- **Tarea asignada**: Indique si cada afirmación concuerda con el texto sobre la cobardía y responda sí o no, citando literalmente las palabras del texto que lo deciden: (a) la cobardía se presenta como un mecanismo útil para la supervivencia; (b) la frase según la cual la cobardía sólo amenaza cuando está a salvo se atribuye a Nietzsche; (c) la expresión de lo cobarde se reduce al político.

La cobardía, escribía Goethe, sólo amenaza cuando está a salvo. Ser cobarde, aludiendo a la figura del animal que, ante una condición de vulnerabilidad, esconde su zona genital con su cola, es establecer una interposición, construir alguna suerte de barrera que defienda la fragilidad con la que se está ante el mundo. Poco importa, tal vez, de qué esté hecha, siempre y cuando ésta cumpla con su propósito. Pero me parece que la cobardía del animal encierra en su imagen una connotación aún más compleja: la evasión de una penetración violenta o, quizá, el gesto que protege la imposibilidad de reproducirse. En todo caso, la cobardía es un mecanismo útil para la supervivencia.
No es poco lo que hemos referido. Después de todo, es fácil volver los ojos hacia la escena política (sí, la escena) y desentrañar, a través de la percepción pública, a múltiples cobardes que se desempeñan como maestros de la ilusión. Algunos —por no errar y llamarlos ellos—se esconden y se muestran mágicamente a través de los fantasmas de su más ingeniosa invención. Señores del disfraz, tramadores de ficciones, aduladores y llorones, “¡sí, los cobardes son astutos!” —escribió Nietzsche—, aquellos que, en su más profunda ansiedad y delirio, pagan las bondades con daños encubiertos. Así habló Zaratustra.1
Pero la realidad es que esta expresión de lo cobarde no se reduce al político, sino que habita y atraviesa, tensamente, la figura de aquellos que —como ha escrito Tito Garza en su reciente libro (2023)—se desempeñan como abogados. Sin duda, las imágenes que se encierran en el estereotipo de estos operadores sugieren un múltiple juego de adjetivaciones que difícilmente pueden encerrarse en una metáfora.

- **Datos guardados**:
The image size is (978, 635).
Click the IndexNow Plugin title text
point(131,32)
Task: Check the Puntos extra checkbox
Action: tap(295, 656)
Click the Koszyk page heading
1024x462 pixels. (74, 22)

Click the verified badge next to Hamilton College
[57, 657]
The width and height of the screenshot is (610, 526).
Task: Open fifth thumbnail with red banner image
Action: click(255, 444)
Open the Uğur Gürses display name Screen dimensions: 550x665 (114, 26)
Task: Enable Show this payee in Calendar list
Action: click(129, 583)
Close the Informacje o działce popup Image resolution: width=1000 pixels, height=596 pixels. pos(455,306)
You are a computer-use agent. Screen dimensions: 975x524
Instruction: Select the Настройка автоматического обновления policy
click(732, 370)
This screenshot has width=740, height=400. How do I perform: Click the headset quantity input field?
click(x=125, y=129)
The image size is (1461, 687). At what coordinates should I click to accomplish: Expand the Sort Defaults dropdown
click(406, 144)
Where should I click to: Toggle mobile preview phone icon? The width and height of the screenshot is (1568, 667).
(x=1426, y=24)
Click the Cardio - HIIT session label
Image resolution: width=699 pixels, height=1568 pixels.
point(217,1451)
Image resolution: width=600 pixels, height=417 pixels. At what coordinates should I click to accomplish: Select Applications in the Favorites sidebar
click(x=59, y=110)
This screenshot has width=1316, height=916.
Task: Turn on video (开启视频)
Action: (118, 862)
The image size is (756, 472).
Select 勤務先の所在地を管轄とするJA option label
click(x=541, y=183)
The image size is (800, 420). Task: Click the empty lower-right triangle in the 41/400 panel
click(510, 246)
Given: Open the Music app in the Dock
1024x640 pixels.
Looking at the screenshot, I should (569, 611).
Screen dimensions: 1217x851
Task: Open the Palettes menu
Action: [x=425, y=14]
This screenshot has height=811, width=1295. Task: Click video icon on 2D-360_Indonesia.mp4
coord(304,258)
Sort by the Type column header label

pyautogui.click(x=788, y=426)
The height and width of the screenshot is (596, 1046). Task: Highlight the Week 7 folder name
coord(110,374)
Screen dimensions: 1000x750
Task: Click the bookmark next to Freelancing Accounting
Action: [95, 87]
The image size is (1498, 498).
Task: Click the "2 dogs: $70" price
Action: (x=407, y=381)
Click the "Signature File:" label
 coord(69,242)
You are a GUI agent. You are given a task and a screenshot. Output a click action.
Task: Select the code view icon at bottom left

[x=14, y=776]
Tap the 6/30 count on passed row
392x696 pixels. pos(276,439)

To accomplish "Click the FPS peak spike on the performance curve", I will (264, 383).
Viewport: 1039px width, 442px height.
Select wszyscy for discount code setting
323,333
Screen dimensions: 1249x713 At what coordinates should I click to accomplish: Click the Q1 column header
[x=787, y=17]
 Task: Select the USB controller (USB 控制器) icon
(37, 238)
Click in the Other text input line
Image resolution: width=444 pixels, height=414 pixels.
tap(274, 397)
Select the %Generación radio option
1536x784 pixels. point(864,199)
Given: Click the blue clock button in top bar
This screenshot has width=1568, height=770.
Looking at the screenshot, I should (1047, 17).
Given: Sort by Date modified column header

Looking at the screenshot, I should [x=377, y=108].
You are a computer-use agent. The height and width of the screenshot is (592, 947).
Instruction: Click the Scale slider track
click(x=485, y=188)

- **Respuesta del ejercicio**:
(a) Sí: «la cobardía es un mecanismo útil para la supervivencia».
(b) No: «La cobardía, escribía Goethe, sólo amenaza cuando está a salvo».
(c) No: «esta expresión de lo cobarde no se reduce al político».